Start of DATA FOR ANALYSIS

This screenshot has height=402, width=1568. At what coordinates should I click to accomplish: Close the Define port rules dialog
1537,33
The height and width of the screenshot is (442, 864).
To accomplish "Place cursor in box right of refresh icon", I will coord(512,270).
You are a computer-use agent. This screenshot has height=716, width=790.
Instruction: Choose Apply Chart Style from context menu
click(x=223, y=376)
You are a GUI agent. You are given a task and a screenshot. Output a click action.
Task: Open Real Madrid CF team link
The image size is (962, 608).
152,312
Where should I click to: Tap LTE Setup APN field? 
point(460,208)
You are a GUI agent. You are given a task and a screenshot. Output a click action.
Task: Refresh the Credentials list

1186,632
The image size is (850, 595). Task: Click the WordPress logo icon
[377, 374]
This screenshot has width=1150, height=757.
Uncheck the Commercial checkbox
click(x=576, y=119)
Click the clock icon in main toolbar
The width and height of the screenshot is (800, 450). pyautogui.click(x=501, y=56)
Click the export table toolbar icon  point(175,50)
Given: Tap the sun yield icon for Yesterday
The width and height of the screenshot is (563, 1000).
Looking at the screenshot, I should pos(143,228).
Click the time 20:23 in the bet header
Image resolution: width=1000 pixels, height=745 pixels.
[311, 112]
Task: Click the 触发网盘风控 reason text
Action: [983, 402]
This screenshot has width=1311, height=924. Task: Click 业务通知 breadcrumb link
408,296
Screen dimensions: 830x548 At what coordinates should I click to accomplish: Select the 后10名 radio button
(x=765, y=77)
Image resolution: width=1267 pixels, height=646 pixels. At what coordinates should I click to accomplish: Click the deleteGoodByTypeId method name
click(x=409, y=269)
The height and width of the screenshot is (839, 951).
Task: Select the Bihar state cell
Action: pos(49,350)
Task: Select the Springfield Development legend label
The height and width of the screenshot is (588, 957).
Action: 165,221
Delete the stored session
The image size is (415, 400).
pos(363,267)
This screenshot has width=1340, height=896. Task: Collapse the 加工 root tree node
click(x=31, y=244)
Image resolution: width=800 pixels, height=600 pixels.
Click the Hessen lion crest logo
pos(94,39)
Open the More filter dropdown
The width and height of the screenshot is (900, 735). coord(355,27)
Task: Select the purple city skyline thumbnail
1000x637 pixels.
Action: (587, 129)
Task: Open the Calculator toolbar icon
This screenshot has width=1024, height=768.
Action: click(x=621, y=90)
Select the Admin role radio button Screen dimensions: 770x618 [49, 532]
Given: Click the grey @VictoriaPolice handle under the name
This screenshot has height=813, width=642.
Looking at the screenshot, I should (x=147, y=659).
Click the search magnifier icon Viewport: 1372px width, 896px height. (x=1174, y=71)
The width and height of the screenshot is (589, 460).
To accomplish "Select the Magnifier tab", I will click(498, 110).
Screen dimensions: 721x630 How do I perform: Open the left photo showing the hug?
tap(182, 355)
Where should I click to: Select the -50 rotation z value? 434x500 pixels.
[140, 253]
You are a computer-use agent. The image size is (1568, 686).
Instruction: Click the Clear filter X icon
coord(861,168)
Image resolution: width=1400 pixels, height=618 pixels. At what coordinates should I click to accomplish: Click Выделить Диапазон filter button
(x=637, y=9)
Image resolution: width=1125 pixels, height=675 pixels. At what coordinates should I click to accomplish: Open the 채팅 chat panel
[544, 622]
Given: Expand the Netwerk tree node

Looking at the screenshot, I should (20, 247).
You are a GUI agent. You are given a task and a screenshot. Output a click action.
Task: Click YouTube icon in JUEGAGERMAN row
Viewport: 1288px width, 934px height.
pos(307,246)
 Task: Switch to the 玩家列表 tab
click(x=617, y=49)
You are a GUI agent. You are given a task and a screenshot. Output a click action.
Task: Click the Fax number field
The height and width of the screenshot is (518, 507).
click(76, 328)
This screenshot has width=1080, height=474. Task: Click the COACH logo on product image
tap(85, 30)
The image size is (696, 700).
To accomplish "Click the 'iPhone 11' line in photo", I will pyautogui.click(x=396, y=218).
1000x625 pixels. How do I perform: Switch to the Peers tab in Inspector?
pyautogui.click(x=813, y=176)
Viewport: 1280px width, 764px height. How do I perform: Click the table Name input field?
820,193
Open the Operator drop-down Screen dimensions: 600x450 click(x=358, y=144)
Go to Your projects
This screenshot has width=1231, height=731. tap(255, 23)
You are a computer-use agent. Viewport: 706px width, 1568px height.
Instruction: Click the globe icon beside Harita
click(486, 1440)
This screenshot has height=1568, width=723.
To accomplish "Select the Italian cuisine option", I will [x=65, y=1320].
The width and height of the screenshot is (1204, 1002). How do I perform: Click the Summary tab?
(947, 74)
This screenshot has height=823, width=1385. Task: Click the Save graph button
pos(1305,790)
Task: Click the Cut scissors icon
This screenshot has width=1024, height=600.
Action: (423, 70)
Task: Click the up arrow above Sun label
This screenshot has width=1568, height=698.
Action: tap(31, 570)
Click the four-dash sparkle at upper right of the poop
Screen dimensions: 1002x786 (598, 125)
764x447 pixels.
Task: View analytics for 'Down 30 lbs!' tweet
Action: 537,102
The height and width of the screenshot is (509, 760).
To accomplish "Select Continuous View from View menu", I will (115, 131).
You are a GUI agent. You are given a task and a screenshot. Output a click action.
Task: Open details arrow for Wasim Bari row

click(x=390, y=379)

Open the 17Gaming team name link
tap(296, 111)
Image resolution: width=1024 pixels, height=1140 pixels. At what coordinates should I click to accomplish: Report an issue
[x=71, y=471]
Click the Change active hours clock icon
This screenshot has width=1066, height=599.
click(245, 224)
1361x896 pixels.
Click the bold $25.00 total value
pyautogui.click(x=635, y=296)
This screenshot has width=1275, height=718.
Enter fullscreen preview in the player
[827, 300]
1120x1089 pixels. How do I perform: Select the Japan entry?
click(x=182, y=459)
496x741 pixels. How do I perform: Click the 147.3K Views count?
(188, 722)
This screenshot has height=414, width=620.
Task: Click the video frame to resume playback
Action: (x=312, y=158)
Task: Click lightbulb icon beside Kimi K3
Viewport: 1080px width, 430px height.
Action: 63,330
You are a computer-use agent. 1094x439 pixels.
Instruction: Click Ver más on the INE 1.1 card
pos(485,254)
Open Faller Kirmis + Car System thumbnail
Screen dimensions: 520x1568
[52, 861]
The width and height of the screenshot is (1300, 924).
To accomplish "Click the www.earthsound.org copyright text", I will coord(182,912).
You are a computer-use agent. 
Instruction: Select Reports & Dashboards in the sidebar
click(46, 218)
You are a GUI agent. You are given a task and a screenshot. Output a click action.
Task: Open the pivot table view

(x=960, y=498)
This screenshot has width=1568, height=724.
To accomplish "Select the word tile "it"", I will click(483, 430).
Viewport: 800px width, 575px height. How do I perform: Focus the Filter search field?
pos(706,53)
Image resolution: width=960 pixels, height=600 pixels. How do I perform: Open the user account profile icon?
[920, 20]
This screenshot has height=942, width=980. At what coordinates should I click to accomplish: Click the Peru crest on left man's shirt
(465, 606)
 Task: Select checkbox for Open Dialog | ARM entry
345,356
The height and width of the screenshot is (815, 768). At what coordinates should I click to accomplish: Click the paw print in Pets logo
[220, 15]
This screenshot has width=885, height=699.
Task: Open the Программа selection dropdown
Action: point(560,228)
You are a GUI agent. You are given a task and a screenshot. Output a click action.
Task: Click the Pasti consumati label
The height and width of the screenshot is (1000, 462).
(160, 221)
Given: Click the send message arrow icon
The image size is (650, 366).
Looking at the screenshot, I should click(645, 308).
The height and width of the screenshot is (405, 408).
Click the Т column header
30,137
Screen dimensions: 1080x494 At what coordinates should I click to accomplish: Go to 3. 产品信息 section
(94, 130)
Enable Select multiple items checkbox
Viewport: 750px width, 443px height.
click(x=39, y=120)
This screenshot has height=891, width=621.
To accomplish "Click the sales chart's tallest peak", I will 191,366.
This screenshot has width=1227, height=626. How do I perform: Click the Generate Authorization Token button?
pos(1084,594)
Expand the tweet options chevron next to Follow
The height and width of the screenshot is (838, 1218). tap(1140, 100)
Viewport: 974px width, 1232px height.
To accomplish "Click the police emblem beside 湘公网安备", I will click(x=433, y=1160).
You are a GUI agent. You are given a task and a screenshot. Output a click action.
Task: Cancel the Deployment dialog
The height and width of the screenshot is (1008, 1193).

End of DATA FOR ANALYSIS

◆ TASK PROMPT
Once the line containing "The height and width of the screenshot is (442, 864)." has been set down, nothing more is wanted; set down each line of the listing above up to it exactly, starting with the first.

◆ EXERCISE SOLUTION
This screenshot has height=402, width=1568. At what coordinates should I click to accomplish: Close the Define port rules dialog
1537,33
The height and width of the screenshot is (442, 864).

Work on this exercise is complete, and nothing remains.